== SUPPLIED DATA ==

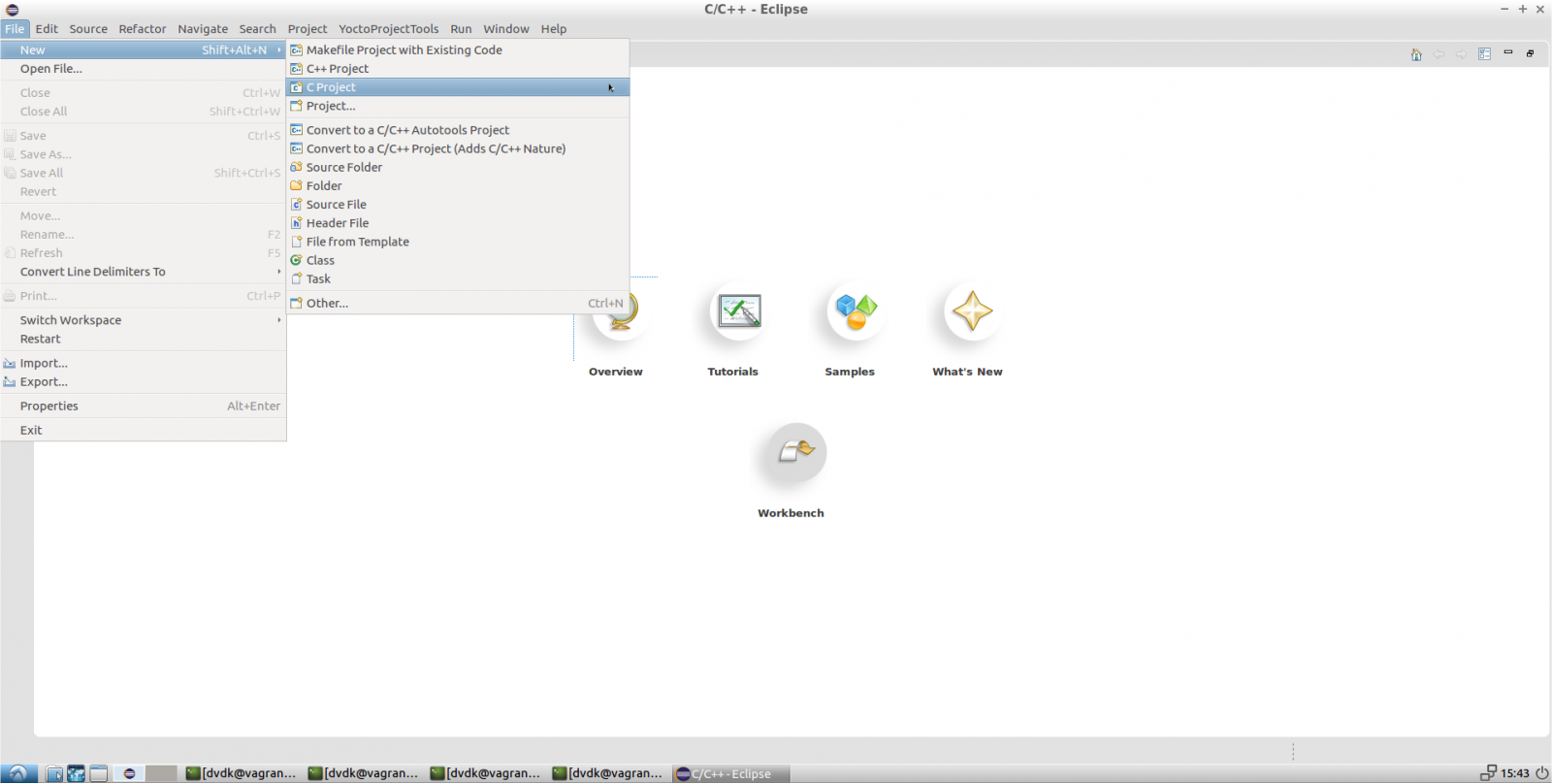Select C++ Project from New submenu
1552x783 pixels.
(x=338, y=69)
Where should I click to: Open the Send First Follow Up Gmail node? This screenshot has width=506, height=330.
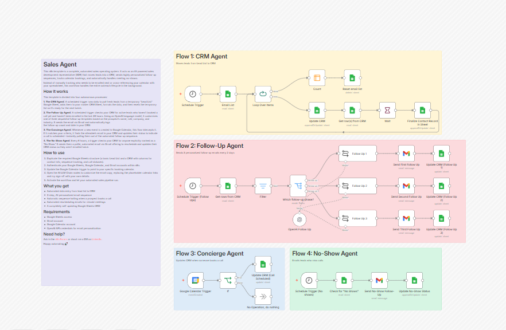tap(406, 154)
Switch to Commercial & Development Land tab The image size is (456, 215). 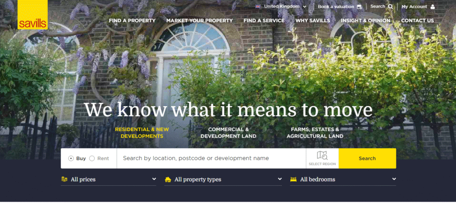point(228,132)
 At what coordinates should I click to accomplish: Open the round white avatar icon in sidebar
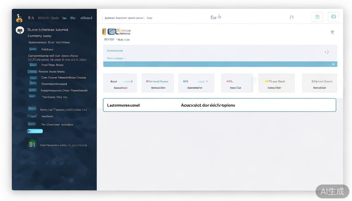pos(20,30)
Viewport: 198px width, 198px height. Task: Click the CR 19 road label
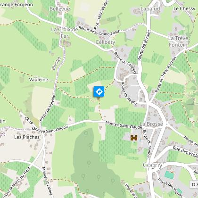(x=29, y=120)
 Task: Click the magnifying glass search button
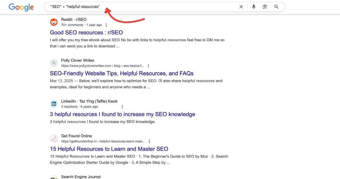pos(277,7)
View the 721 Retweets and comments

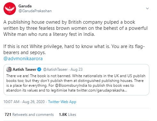click(x=29, y=115)
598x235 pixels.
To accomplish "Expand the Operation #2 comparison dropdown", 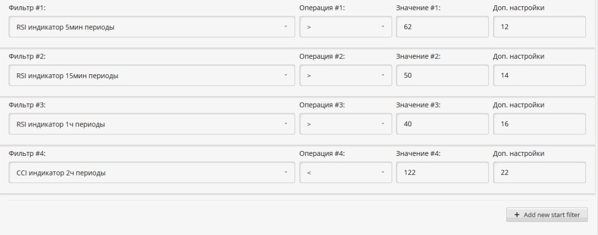I will point(345,76).
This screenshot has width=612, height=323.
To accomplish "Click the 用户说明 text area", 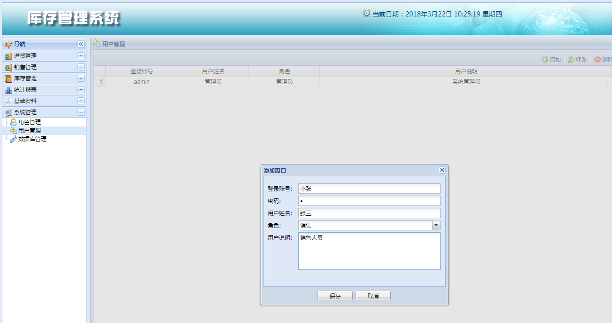I will click(x=369, y=251).
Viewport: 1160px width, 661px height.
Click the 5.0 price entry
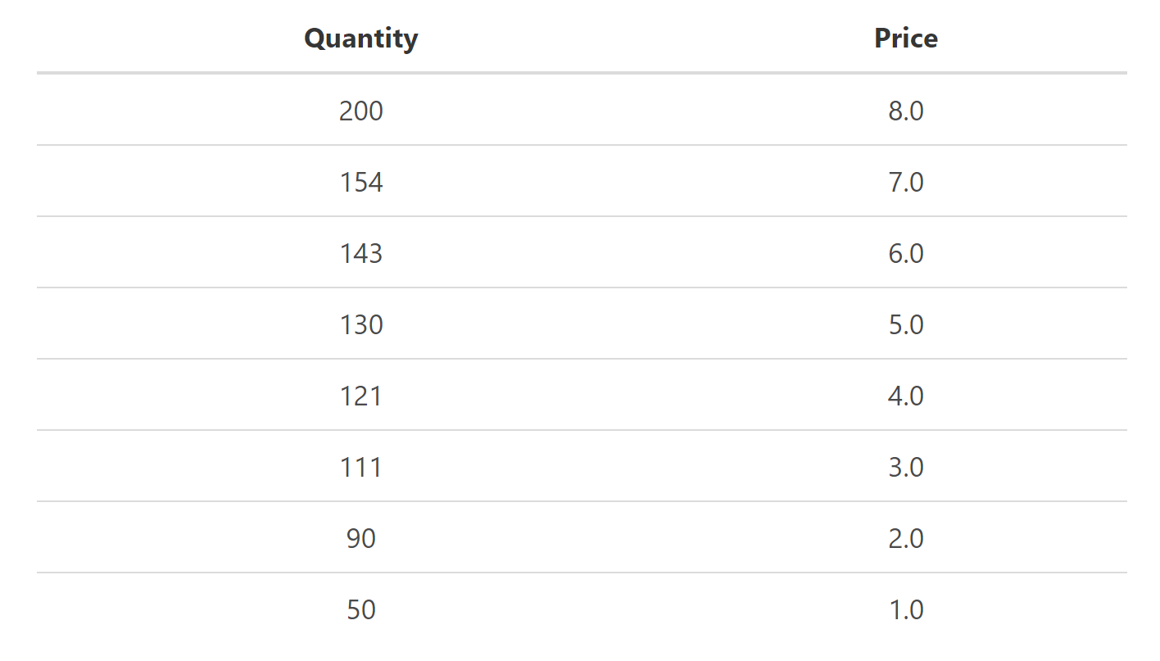coord(905,324)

== ACTION ITEM ==
Only the lines from the line with "Viewport: 1160px width, 661px height." to the end of the records should be repeated, exactly and without pictures.

== EXERCISE RESULT ==
Viewport: 1160px width, 661px height.
Click the 5.0 price entry
coord(905,324)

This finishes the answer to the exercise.